FUENTE
M éxico, 26 de junio, 2007. (Germaine Gómez Haro/La Jornada).- Hugo X. Velásquez (DF, 1929) es uno de los máximos exponentes de la cerámica contemporánea mexicana.

Desde hace más de cuatro décadas se ha dedicado a perfeccionar la técnica del stoneware (alta temperatura) –de la cual fue uno de los precursores en el país– y a experimentar nuevos lenguajes formales en una pléyade de creaciones que incluyen piezas utilitarias, escultóricas, decorativas, murales, etcétera.

En su taller de Cuernavaca han trabajado artistas de renombre, como Francisco Toledo, Sergio Hernández y Adán Paredes, entre muchos otros, quienes se han acercado al maestro en busca de su experiencia, sabiduría y genio creativo.

Una muestra con la obra reciente de Velásquez, titulada Piedras de sombra y porcelana zen, se inaugura hoy en la Casa Lamm (avenida Álvaro Obregón 99, esquina Orizaba, colonia Roma), lo cual es motivo para conversar con este entrañable personaje, cuya vida y obra van estrechamente ligadas a su pasión por el oficio.

«Calculo que he quemado más de mil hornos, fíjate nada más... Y nunca he dejado de sentir angustia y ansiedad. Y ahora esta exposición también me provoca muchos nervios. Después de todos estos años», expresa Hugo X. Velásquez.

Años de intenso trabajo que se ven reflejados en su magnífico trabajo. Cuéntenos, ¿cuándo y cómo se inició en la cerámica?

Comencé dibujando con Héctor Xavier en un taller de desnudo con modelo. Quería ser pintor. Con esa idea me fui a Nueva York, con mi amigo Carlos Piña, hacia finales de los años 50. Llegué con 39 dólares y una camisa.

Realmente nunca me dediqué a pintar, pero lo que aprendí ahí cambió drásticamente mi vida. Y no fue en ninguna escuela, sino en el Cedar St. Bar, donde se reunía el grupo de artistas conocidos como Pintores de la Calle 10. Eran ni más ni menos que Franz Kline, De Kooning, Rothko, Pollock, Motherwell, etcétera. Siempre he dicho que ahí me doctoré por todo lo que veía.

Lo primero que aprendí y que ha sido crucial para mí es que las personas eran aceptadas por lo que eran y por cómo eran, no por quiénes eran. Se sentaban y conversaban con quien les caía bien. Dentro de ese ámbito, ser famoso era un simple «accidente» que no tenía mayor importancia, y eso nos permitió relacionarnos con todo tipo de gente, incluyendo a los que hoy son celebridades.

Registros de origen:
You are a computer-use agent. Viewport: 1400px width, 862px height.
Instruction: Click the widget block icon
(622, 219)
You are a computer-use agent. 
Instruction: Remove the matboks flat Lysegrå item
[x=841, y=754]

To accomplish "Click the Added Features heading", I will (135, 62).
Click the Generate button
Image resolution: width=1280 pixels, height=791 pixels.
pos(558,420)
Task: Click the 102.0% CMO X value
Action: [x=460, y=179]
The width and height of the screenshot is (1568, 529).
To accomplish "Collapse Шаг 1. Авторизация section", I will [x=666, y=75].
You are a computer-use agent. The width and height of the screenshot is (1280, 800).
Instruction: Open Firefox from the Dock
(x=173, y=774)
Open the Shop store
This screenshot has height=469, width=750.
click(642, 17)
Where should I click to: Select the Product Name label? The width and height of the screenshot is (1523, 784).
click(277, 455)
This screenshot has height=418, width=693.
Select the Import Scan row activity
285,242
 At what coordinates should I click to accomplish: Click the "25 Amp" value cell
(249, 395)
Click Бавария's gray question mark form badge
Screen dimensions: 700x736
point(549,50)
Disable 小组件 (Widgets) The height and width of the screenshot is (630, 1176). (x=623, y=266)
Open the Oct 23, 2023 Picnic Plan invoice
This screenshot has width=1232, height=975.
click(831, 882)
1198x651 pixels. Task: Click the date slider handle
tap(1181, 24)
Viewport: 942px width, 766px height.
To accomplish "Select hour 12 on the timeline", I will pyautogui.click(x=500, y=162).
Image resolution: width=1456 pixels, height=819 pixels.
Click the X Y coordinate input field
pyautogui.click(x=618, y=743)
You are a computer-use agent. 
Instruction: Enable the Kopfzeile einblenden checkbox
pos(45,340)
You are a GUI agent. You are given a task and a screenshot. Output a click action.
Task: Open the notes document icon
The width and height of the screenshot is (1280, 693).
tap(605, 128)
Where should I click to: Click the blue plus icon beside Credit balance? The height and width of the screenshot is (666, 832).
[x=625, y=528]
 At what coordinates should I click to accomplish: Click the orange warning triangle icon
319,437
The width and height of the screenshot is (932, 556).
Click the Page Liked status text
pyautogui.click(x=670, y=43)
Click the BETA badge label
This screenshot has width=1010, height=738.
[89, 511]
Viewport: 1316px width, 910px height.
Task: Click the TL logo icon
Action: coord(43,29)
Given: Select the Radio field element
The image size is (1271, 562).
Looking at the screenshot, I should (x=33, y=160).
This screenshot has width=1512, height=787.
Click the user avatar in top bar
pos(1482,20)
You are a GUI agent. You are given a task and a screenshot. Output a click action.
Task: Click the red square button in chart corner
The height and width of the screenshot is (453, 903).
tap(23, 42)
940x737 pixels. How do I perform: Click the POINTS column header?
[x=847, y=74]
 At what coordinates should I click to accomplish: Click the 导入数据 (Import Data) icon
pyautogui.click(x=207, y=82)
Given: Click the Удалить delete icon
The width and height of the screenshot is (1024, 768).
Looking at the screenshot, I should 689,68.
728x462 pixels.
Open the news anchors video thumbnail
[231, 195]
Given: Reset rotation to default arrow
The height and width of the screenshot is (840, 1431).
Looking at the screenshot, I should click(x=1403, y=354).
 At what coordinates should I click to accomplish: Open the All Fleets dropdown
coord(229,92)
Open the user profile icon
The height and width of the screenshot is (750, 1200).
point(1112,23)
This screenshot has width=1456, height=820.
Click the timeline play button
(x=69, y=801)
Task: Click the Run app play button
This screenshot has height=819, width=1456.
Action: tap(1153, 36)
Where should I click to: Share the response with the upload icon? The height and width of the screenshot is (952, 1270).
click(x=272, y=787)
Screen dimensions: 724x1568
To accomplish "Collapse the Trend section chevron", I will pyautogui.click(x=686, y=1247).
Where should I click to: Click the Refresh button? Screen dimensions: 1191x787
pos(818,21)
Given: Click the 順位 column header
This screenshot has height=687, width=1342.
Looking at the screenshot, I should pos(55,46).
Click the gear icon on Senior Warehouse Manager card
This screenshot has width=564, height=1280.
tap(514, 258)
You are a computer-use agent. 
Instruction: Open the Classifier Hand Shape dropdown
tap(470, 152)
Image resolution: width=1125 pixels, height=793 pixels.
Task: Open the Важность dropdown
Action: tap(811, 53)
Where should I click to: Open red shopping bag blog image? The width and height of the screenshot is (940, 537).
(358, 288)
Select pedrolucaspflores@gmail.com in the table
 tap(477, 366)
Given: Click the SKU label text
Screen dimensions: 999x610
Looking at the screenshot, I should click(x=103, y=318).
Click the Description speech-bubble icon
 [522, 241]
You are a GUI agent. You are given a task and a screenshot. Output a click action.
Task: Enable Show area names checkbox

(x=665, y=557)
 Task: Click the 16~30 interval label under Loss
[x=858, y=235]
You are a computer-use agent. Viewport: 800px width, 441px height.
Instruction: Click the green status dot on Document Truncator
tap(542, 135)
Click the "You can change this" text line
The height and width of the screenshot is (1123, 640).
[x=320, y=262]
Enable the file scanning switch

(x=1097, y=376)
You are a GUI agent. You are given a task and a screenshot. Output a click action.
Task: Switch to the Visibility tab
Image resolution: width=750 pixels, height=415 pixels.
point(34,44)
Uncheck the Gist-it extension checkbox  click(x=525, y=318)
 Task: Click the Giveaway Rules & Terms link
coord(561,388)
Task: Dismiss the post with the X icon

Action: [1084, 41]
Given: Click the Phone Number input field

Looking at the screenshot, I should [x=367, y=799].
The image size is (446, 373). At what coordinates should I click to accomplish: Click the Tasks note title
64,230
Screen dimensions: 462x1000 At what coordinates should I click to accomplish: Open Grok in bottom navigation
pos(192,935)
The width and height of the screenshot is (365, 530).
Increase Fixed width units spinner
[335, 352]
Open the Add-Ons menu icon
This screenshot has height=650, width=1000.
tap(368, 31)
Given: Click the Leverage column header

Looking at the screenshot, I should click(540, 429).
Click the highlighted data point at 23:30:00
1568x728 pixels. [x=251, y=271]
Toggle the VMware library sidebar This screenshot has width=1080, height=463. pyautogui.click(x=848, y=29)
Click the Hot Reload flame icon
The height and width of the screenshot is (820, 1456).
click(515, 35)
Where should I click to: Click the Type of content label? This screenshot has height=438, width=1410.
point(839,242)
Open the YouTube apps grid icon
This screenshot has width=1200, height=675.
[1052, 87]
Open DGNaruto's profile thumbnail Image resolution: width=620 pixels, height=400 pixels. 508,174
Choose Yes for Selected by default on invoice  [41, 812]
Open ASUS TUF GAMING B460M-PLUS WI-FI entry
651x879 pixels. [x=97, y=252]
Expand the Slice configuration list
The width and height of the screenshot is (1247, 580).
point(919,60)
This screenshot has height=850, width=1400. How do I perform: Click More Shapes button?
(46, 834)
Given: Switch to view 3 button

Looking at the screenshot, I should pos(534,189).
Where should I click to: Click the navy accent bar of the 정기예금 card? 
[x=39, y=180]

OBJETIVO A
En el texto sobre Hugo X. Velásquez, ¿con cuánto dinero llegó él a Nueva York?
OBJETIVO B
Según el texto sobre Hugo X. Velásquez, ¿por qué artistas como Francisco Toledo, Sergio Hernández y Adán Paredes se acercaron a su taller de Cuernavaca?
OBJETIVO C
Reproduce el tramo del texto sobre Hugo X. Velásquez que va desde "Comencé dibujando con" hasta "y una camisa.".

RESPUESTA ESCRITA A
Llegó con 39 dólares y una camisa.

RESPUESTA ESCRITA B
Se acercaron al maestro en busca de su experiencia, su sabiduría y su genio creativo.

RESPUESTA ESCRITA C
Comencé dibujando con Héctor Xavier en un taller de desnudo con modelo. Quería ser pintor. Con esa idea me fui a Nueva York, con mi amigo Carlos Piña, hacia finales de los años 50. Llegué con 39 dólares y una camisa.